Ada satu rumah yang bagiku merupakan rumah dimana tersimpan begitu banyak peristiwa dari zaman ke zaman. Rumah yang akan menjadi rumah kenangan. Rumah ini adalah rumah tempat Nenek dan Almarhum Kakek tinggal: berkegiatan dan merajut mimpi. Dari pernikahan mereka lahirlah seorang anak perempuan dan dua anak lelaki: Uwa, Bapak, dan Almarhum Paman. Aku suka dengan gaya rumah ini. Sederhana namun tak bosan dipandang mata. Atapnya tinggi dan temboknya kuat- ciri khas bangunan-bangunan peninggalan zaman penjajahan. Tanpa disadari karena rumah Kakek inilah aku bercita-cita memiliki sebuah rumah dengan atap yang tinggi sehingga udara (oksigen) yang berkeliaran di dalam rumah begitu banyak dan akan membuat nafas para penghuninya lega selalu.

Sejak Kakek masih hidup, sedikitnya setahun sekali keluargaku pulang kesini, momen yang digunakan biasanya saat libur Lebaran Idul Fitri. Hal itu dilakukan sampai sekarang. Ketika anak-anak Kakek sudah menjadi Kakek-Nenek, ketika cucu beliau bertambah jumlahnya menjadi sembilan, ketika kami empat dari cucu Kakek telah berkeluarga dan dikaruniai keturunan. Enam cicit Kakek kini.

Dan Nenek adalah satu-satunya penyimpan lengkap kenangan mengenai apa yang terjadi di rumah ini, berikut kotanya Cijulang yang pernah tak tersebutkan dalam peta Indonesia. Belakangan, ketika Cukang Taneuh yang kemudian dikenal dengan Green Canyon mulai dikenal penyuka travelling, namanya mulai tampak di peta Indonesia.

Namun, karena sakit yang diderita Nenek juga pikun, kisah-kisah yang dialami kakek-nenek mulai dari yang bertema perjuangan heroik sampai romansa kisah cinta tak bisa didengar langsung dari nara sumbernya dengan baik. Cerita-cerita ketika Nenek gadis dahulu terkadang terlontar begitu saja, meloncat-loncat dari satu cerita ke yang lainnya. Beberapa justru kami dengar dari luar. Ada satu teman senior seperjuangan Nenek yang pernah berujar bahwa di zamannya Nenek adalah primadona salah satu bagian desa di Cijulang, Cingirih namanya. Kulit Nenek yang putih bersih, tubuhnya yang semampai dan wajahnya yang ayu membuat beberapa pemuda beradu tanding untuk memperebutkannya. Sampai kemudian tinggallah dua orang pemuda yang masih bersaing ketat. Keduanya berbeda bertolak belakang. Namun pada akhirnya pilihan Nenek jatuh pada pemuda diam yang kalem, sederhana dan sedikit dingin. Dialah almarhum Kakek. Di usia senjanya jauh sebelum Nenek sangat pikun seperti sekarang ini, Nenek  masih suka bersikap romantis selayaknya pasangan muda saja. Tapi Kakek yang sebaliknya-tidak romantis- kerap ‘menolak’ perlakuan penuh cinta Nenek. “Sudah tua, malulah” begitu ujarnya.

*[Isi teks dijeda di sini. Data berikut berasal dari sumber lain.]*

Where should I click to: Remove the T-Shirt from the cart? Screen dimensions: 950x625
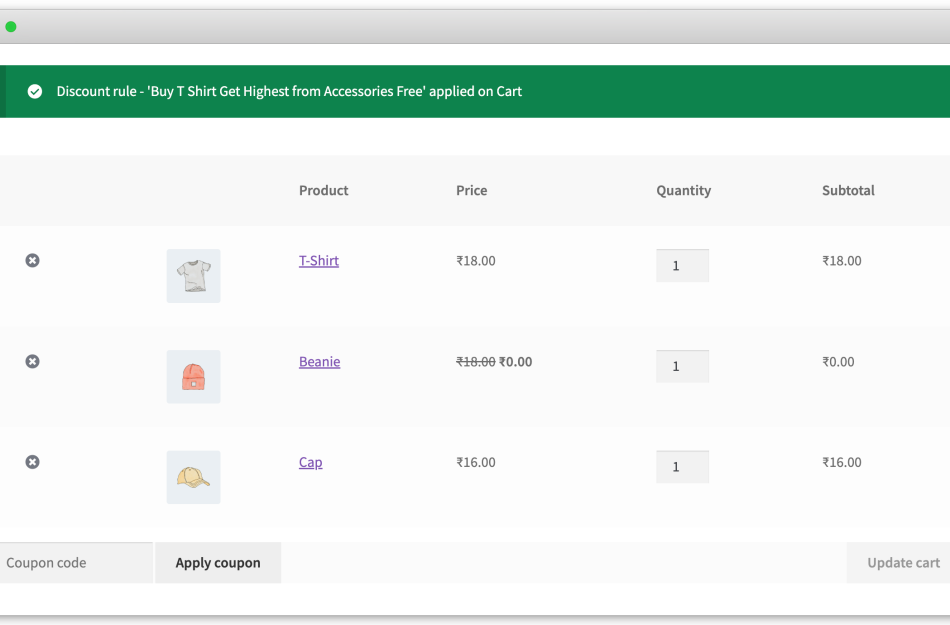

Dari cara Nenek memoles diri, terlihat dia memang begitu menjaga penampilan sejak gadis. Meski telah berusia lanjut, wajahnya masih putih berseri. Ini rahasianya. Bedak yang digunakan untuk memupuri wajahnya adalah produk yang berasal dari ramuan alami. Sari Pohaci namanya. Bentuknya berupa butiran-butiran kecil lonjong berwarna putih. Dalam satu bungkus Sari Pohaci kira-kira ada sepuluh sampai dua puluh butir. Biasanya Nenek memindahkannya ke dalam wadah – yang aku ketahui kemudian adalah tempat krim rambut. Mungkin tempat krim rambut Kakek yang sudah habis atau tak terpakai. Setiap selesai mandi Nenek mamakai Sari Pohaci dengan cara meremukkan satu butir hingga lembut di tangan lalu dipoleskan ke seluruh permukaan wajahnya. Mengetahui aku tengah memerhatikannya, Nenek menawarkan padaku sambil hendak memulaskan Sari Pohaci yang masih ada di tangan. Aku menggeleng, menolak. Tapi di suatu hari aku diam-diam membuka wadah Sari Pohaci tersebut dan mencobanya. Fhuh, ternyata sama sekali tak wangi. Baunya biasa saja, aga apek malah. Mungkin justru di situlah letak asli dan alaminya.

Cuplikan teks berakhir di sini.